(Listing):
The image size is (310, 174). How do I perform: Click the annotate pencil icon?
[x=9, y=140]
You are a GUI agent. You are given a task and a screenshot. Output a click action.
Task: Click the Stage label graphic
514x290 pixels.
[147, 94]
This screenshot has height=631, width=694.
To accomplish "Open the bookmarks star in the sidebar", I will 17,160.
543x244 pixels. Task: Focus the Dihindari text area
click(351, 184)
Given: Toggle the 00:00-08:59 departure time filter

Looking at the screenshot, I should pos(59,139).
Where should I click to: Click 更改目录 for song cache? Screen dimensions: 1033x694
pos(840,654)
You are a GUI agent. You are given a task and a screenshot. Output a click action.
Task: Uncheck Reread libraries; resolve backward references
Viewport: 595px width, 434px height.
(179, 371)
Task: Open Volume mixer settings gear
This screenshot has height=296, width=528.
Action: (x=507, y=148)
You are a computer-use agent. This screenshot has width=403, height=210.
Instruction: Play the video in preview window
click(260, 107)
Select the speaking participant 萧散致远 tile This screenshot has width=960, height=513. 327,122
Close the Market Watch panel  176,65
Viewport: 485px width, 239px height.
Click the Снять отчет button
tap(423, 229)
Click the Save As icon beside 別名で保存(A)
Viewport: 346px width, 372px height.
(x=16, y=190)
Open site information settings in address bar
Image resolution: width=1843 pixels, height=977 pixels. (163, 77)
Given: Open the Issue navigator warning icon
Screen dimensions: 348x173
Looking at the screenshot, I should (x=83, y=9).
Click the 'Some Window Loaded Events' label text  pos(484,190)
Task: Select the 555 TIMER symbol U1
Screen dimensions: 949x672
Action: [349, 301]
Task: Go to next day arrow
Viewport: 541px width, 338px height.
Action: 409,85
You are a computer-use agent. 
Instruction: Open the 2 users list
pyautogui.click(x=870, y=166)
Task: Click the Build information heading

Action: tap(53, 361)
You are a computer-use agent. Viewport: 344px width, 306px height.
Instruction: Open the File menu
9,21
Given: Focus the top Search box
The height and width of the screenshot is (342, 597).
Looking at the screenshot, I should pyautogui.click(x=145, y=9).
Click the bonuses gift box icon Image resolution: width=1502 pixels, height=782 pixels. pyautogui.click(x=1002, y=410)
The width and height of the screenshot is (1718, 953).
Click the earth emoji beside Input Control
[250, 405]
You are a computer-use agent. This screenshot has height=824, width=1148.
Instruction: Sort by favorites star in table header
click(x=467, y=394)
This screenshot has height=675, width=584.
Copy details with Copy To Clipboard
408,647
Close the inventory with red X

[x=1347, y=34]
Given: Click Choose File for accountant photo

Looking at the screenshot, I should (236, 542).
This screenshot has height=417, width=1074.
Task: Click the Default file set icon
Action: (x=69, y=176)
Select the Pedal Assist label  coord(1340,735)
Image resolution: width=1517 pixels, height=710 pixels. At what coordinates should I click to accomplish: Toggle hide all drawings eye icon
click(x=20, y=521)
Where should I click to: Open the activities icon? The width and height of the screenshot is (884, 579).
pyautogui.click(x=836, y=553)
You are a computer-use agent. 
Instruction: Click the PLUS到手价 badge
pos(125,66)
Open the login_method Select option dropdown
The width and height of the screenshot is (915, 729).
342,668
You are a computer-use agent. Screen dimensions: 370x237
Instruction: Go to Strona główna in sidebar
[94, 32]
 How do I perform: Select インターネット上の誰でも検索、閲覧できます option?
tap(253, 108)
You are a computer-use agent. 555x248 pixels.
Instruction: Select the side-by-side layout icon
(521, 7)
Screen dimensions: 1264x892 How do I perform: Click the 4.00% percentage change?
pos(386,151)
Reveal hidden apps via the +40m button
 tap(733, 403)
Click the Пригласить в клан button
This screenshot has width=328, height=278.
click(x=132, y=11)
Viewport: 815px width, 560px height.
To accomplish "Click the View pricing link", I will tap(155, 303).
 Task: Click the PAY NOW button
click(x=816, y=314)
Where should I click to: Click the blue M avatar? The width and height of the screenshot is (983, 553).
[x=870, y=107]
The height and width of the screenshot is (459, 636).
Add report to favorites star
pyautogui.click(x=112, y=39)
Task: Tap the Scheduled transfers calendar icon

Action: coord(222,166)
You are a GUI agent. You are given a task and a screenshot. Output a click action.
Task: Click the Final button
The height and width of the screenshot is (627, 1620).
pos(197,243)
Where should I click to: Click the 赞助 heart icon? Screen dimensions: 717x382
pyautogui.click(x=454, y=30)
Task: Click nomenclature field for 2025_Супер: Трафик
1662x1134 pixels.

(Directions): Copy out all of the lines above word for word.

(Worked solution):
The image size is (310, 174). How do I perform: Click the annotate pencil icon?
[x=9, y=140]
You are a GUI agent. You are given a task and a screenshot. Output a click action.
Task: Click the Stage label graphic
514x290 pixels.
[147, 94]
This screenshot has height=631, width=694.
To accomplish "Open the bookmarks star in the sidebar", I will 17,160.
543x244 pixels. Task: Focus the Dihindari text area
click(351, 184)
Given: Toggle the 00:00-08:59 departure time filter

Looking at the screenshot, I should pos(59,139).
Where should I click to: Click 更改目录 for song cache? Screen dimensions: 1033x694
pos(840,654)
You are a GUI agent. You are given a task and a screenshot. Output a click action.
Task: Uncheck Reread libraries; resolve backward references
Viewport: 595px width, 434px height.
(179, 371)
Task: Open Volume mixer settings gear
This screenshot has height=296, width=528.
Action: (x=507, y=148)
You are a computer-use agent. This screenshot has width=403, height=210.
Instruction: Play the video in preview window
click(260, 107)
Select the speaking participant 萧散致远 tile This screenshot has width=960, height=513. 327,122
Close the Market Watch panel  176,65
Viewport: 485px width, 239px height.
Click the Снять отчет button
tap(423, 229)
Click the Save As icon beside 別名で保存(A)
Viewport: 346px width, 372px height.
(x=16, y=190)
Open site information settings in address bar
Image resolution: width=1843 pixels, height=977 pixels. (163, 77)
Given: Open the Issue navigator warning icon
Screen dimensions: 348x173
Looking at the screenshot, I should (x=83, y=9).
Click the 'Some Window Loaded Events' label text  pos(484,190)
Task: Select the 555 TIMER symbol U1
Screen dimensions: 949x672
Action: [349, 301]
Task: Go to next day arrow
Viewport: 541px width, 338px height.
Action: 409,85
You are a computer-use agent. 
Instruction: Open the 2 users list
pyautogui.click(x=870, y=166)
Task: Click the Build information heading

Action: tap(53, 361)
You are a computer-use agent. Viewport: 344px width, 306px height.
Instruction: Open the File menu
9,21
Given: Focus the top Search box
The height and width of the screenshot is (342, 597).
Looking at the screenshot, I should pyautogui.click(x=145, y=9).
Click the bonuses gift box icon Image resolution: width=1502 pixels, height=782 pixels. pyautogui.click(x=1002, y=410)
The width and height of the screenshot is (1718, 953).
Click the earth emoji beside Input Control
[250, 405]
You are a computer-use agent. This screenshot has height=824, width=1148.
Instruction: Sort by favorites star in table header
click(x=467, y=394)
This screenshot has height=675, width=584.
Copy details with Copy To Clipboard
408,647
Close the inventory with red X

[x=1347, y=34]
Given: Click Choose File for accountant photo

Looking at the screenshot, I should (236, 542).
This screenshot has height=417, width=1074.
Task: Click the Default file set icon
Action: (x=69, y=176)
Select the Pedal Assist label  coord(1340,735)
Image resolution: width=1517 pixels, height=710 pixels. At what coordinates should I click to accomplish: Toggle hide all drawings eye icon
click(x=20, y=521)
Where should I click to: Open the activities icon? The width and height of the screenshot is (884, 579).
pyautogui.click(x=836, y=553)
You are a computer-use agent. 
Instruction: Click the PLUS到手价 badge
pos(125,66)
Open the login_method Select option dropdown
The width and height of the screenshot is (915, 729).
342,668
You are a computer-use agent. Screen dimensions: 370x237
Instruction: Go to Strona główna in sidebar
[94, 32]
 How do I perform: Select インターネット上の誰でも検索、閲覧できます option?
tap(253, 108)
You are a computer-use agent. 555x248 pixels.
Instruction: Select the side-by-side layout icon
(521, 7)
Screen dimensions: 1264x892 How do I perform: Click the 4.00% percentage change?
pos(386,151)
Reveal hidden apps via the +40m button
 tap(733, 403)
Click the Пригласить в клан button
This screenshot has width=328, height=278.
click(x=132, y=11)
Viewport: 815px width, 560px height.
To accomplish "Click the View pricing link", I will tap(155, 303).
 Task: Click the PAY NOW button
click(x=816, y=314)
Where should I click to: Click the blue M avatar? The width and height of the screenshot is (983, 553).
[x=870, y=107]
The height and width of the screenshot is (459, 636).
Add report to favorites star
pyautogui.click(x=112, y=39)
Task: Tap the Scheduled transfers calendar icon

Action: coord(222,166)
You are a GUI agent. You are given a task and a screenshot. Output a click action.
Task: Click the Final button
The height and width of the screenshot is (627, 1620).
pos(197,243)
Where should I click to: Click the 赞助 heart icon? Screen dimensions: 717x382
pyautogui.click(x=454, y=30)
Task: Click nomenclature field for 2025_Супер: Трафик
1662x1134 pixels.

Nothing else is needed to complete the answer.